◆ **Dataset**:

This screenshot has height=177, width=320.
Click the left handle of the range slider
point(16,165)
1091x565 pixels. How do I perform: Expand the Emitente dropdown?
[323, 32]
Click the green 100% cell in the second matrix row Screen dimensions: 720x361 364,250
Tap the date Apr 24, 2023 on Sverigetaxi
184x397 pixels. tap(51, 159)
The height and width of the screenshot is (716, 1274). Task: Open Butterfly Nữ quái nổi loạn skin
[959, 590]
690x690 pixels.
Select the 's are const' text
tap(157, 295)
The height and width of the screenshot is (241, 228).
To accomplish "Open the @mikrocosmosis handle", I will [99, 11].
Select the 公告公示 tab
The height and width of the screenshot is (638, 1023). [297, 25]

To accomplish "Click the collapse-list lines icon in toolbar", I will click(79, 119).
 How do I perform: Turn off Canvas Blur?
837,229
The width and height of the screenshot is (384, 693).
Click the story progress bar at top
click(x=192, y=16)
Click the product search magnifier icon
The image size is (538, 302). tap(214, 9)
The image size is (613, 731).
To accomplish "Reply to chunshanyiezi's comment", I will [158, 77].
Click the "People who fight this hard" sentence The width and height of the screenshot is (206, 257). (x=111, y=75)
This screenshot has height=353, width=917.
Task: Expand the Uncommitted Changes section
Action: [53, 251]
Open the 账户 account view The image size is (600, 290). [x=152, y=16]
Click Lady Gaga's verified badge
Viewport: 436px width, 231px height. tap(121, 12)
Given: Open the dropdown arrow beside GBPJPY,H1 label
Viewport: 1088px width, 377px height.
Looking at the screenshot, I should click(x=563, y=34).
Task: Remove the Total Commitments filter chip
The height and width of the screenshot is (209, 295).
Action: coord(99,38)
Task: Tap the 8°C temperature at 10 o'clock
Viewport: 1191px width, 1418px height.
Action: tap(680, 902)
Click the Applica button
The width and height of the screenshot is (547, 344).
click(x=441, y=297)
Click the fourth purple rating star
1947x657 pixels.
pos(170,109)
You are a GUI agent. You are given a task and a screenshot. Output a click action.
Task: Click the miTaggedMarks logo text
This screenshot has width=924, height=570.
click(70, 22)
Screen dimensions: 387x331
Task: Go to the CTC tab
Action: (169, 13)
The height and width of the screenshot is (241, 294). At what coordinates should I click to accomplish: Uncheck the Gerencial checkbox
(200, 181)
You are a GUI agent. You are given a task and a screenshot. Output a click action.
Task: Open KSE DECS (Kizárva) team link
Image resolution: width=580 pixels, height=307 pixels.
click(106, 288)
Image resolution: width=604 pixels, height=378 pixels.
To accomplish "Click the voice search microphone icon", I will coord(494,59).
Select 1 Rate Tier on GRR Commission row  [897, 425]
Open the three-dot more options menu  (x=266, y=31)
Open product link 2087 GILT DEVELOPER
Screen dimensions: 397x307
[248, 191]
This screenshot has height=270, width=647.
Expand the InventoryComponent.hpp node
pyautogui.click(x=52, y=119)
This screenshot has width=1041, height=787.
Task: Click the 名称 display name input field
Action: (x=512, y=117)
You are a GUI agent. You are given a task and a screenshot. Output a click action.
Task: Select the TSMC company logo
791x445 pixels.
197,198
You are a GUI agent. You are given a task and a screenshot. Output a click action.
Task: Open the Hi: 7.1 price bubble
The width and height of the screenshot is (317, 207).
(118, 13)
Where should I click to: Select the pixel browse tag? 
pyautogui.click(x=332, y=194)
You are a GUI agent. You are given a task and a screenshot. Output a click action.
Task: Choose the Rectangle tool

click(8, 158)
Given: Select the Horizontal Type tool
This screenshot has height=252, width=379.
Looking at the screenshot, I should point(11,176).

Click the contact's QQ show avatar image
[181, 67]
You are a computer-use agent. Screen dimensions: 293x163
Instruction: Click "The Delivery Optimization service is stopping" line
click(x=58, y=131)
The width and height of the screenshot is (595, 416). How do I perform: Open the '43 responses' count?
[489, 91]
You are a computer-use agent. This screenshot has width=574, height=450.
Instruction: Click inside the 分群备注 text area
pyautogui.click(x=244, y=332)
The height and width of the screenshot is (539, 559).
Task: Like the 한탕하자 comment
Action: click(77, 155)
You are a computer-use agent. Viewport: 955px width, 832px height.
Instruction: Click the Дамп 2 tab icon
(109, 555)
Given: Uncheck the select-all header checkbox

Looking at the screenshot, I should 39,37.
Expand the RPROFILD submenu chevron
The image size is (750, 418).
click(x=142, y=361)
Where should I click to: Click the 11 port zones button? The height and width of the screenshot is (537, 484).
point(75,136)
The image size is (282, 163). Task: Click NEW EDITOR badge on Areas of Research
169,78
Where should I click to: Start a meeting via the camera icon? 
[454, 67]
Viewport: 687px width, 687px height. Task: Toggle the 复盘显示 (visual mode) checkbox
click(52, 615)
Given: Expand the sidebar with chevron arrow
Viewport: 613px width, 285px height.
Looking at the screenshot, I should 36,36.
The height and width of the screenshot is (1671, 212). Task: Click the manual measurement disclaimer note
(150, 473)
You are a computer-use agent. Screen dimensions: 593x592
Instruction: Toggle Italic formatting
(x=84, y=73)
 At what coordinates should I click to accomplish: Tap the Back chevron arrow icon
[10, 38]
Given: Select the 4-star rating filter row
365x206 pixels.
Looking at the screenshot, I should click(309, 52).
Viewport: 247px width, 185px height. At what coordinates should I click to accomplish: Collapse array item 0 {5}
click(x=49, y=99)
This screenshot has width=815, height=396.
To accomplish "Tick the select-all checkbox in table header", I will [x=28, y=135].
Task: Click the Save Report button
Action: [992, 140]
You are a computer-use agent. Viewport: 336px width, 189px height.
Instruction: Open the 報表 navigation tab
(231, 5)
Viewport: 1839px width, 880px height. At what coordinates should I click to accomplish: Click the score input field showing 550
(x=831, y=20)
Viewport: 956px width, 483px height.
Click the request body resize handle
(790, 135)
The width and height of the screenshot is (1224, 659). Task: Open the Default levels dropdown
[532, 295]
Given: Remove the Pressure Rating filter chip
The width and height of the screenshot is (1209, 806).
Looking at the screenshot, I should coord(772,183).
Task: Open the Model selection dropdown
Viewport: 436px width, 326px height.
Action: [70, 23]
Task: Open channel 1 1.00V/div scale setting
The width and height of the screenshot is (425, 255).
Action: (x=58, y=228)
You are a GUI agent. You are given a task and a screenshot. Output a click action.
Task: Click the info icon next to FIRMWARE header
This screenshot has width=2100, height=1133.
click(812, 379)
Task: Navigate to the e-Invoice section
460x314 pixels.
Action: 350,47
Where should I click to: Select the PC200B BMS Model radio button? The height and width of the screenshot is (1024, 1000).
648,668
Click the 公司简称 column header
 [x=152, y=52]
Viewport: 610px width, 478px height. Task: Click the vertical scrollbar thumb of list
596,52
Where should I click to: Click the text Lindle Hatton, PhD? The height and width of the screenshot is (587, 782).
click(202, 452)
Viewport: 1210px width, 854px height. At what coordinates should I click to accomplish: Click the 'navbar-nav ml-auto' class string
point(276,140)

◆ **Directions for this task**: Your answer should contain every entry, transcribed exactly.

◆ **Written answer**:
This screenshot has height=177, width=320.
Click the left handle of the range slider
point(16,165)
1091x565 pixels. How do I perform: Expand the Emitente dropdown?
[323, 32]
Click the green 100% cell in the second matrix row Screen dimensions: 720x361 364,250
Tap the date Apr 24, 2023 on Sverigetaxi
184x397 pixels. tap(51, 159)
The height and width of the screenshot is (716, 1274). Task: Open Butterfly Nữ quái nổi loạn skin
[959, 590]
690x690 pixels.
Select the 's are const' text
tap(157, 295)
The height and width of the screenshot is (241, 228).
To accomplish "Open the @mikrocosmosis handle", I will [99, 11].
Select the 公告公示 tab
The height and width of the screenshot is (638, 1023). [297, 25]

To accomplish "Click the collapse-list lines icon in toolbar", I will click(79, 119).
 How do I perform: Turn off Canvas Blur?
837,229
The width and height of the screenshot is (384, 693).
Click the story progress bar at top
click(x=192, y=16)
Click the product search magnifier icon
The image size is (538, 302). tap(214, 9)
The image size is (613, 731).
To accomplish "Reply to chunshanyiezi's comment", I will [158, 77].
Click the "People who fight this hard" sentence The width and height of the screenshot is (206, 257). (x=111, y=75)
This screenshot has height=353, width=917.
Task: Expand the Uncommitted Changes section
Action: [53, 251]
Open the 账户 account view The image size is (600, 290). [x=152, y=16]
Click Lady Gaga's verified badge
Viewport: 436px width, 231px height. tap(121, 12)
Given: Open the dropdown arrow beside GBPJPY,H1 label
Viewport: 1088px width, 377px height.
Looking at the screenshot, I should click(x=563, y=34).
Task: Remove the Total Commitments filter chip
The height and width of the screenshot is (209, 295).
Action: coord(99,38)
Task: Tap the 8°C temperature at 10 o'clock
Viewport: 1191px width, 1418px height.
Action: tap(680, 902)
Click the Applica button
The width and height of the screenshot is (547, 344).
click(x=441, y=297)
Click the fourth purple rating star
1947x657 pixels.
pos(170,109)
You are a GUI agent. You are given a task and a screenshot. Output a click action.
Task: Click the miTaggedMarks logo text
This screenshot has width=924, height=570.
click(70, 22)
Screen dimensions: 387x331
Task: Go to the CTC tab
Action: (169, 13)
The height and width of the screenshot is (241, 294). At what coordinates should I click to accomplish: Uncheck the Gerencial checkbox
(200, 181)
You are a GUI agent. You are given a task and a screenshot. Output a click action.
Task: Open KSE DECS (Kizárva) team link
Image resolution: width=580 pixels, height=307 pixels.
click(106, 288)
Image resolution: width=604 pixels, height=378 pixels.
To accomplish "Click the voice search microphone icon", I will coord(494,59).
Select 1 Rate Tier on GRR Commission row  [897, 425]
Open the three-dot more options menu  (x=266, y=31)
Open product link 2087 GILT DEVELOPER
Screen dimensions: 397x307
[248, 191]
This screenshot has height=270, width=647.
Expand the InventoryComponent.hpp node
pyautogui.click(x=52, y=119)
This screenshot has width=1041, height=787.
Task: Click the 名称 display name input field
Action: (x=512, y=117)
You are a GUI agent. You are given a task and a screenshot. Output a click action.
Task: Select the TSMC company logo
791x445 pixels.
197,198
You are a GUI agent. You are given a task and a screenshot. Output a click action.
Task: Open the Hi: 7.1 price bubble
The width and height of the screenshot is (317, 207).
(118, 13)
Where should I click to: Select the pixel browse tag? 
pyautogui.click(x=332, y=194)
You are a GUI agent. You are given a task and a screenshot. Output a click action.
Task: Choose the Rectangle tool

click(8, 158)
Given: Select the Horizontal Type tool
This screenshot has height=252, width=379.
Looking at the screenshot, I should point(11,176).

Click the contact's QQ show avatar image
[181, 67]
You are a computer-use agent. Screen dimensions: 293x163
Instruction: Click "The Delivery Optimization service is stopping" line
click(x=58, y=131)
The width and height of the screenshot is (595, 416). How do I perform: Open the '43 responses' count?
[489, 91]
You are a computer-use agent. This screenshot has width=574, height=450.
Instruction: Click inside the 分群备注 text area
pyautogui.click(x=244, y=332)
The height and width of the screenshot is (539, 559).
Task: Like the 한탕하자 comment
Action: click(77, 155)
You are a computer-use agent. Viewport: 955px width, 832px height.
Instruction: Click the Дамп 2 tab icon
(109, 555)
Given: Uncheck the select-all header checkbox

Looking at the screenshot, I should 39,37.
Expand the RPROFILD submenu chevron
The image size is (750, 418).
click(x=142, y=361)
Where should I click to: Click the 11 port zones button? The height and width of the screenshot is (537, 484).
point(75,136)
The image size is (282, 163). Task: Click NEW EDITOR badge on Areas of Research
169,78
Where should I click to: Start a meeting via the camera icon? 
[454, 67]
Viewport: 687px width, 687px height. Task: Toggle the 复盘显示 (visual mode) checkbox
click(52, 615)
Given: Expand the sidebar with chevron arrow
Viewport: 613px width, 285px height.
Looking at the screenshot, I should 36,36.
The height and width of the screenshot is (1671, 212). Task: Click the manual measurement disclaimer note
(150, 473)
You are a computer-use agent. Screen dimensions: 593x592
Instruction: Toggle Italic formatting
(x=84, y=73)
 At what coordinates should I click to accomplish: Tap the Back chevron arrow icon
[10, 38]
Given: Select the 4-star rating filter row
365x206 pixels.
Looking at the screenshot, I should click(309, 52).
Viewport: 247px width, 185px height. At what coordinates should I click to accomplish: Collapse array item 0 {5}
click(x=49, y=99)
This screenshot has width=815, height=396.
To accomplish "Tick the select-all checkbox in table header", I will [x=28, y=135].
Task: Click the Save Report button
Action: [992, 140]
You are a computer-use agent. Viewport: 336px width, 189px height.
Instruction: Open the 報表 navigation tab
(231, 5)
Viewport: 1839px width, 880px height. At what coordinates should I click to accomplish: Click the score input field showing 550
(x=831, y=20)
Viewport: 956px width, 483px height.
Click the request body resize handle
(790, 135)
The width and height of the screenshot is (1224, 659). Task: Open the Default levels dropdown
[532, 295]
Given: Remove the Pressure Rating filter chip
The width and height of the screenshot is (1209, 806).
Looking at the screenshot, I should coord(772,183).
Task: Open the Model selection dropdown
Viewport: 436px width, 326px height.
Action: [70, 23]
Task: Open channel 1 1.00V/div scale setting
The width and height of the screenshot is (425, 255).
Action: (x=58, y=228)
You are a GUI agent. You are given a task and a screenshot. Output a click action.
Task: Click the info icon next to FIRMWARE header
This screenshot has width=2100, height=1133.
click(812, 379)
Task: Navigate to the e-Invoice section
460x314 pixels.
Action: 350,47
Where should I click to: Select the PC200B BMS Model radio button? The height and width of the screenshot is (1024, 1000).
648,668
Click the 公司简称 column header
 [x=152, y=52]
Viewport: 610px width, 478px height. Task: Click the vertical scrollbar thumb of list
596,52
Where should I click to: Click the text Lindle Hatton, PhD? The height and width of the screenshot is (587, 782).
click(202, 452)
Viewport: 1210px width, 854px height. At what coordinates should I click to accomplish: Click the 'navbar-nav ml-auto' class string
point(276,140)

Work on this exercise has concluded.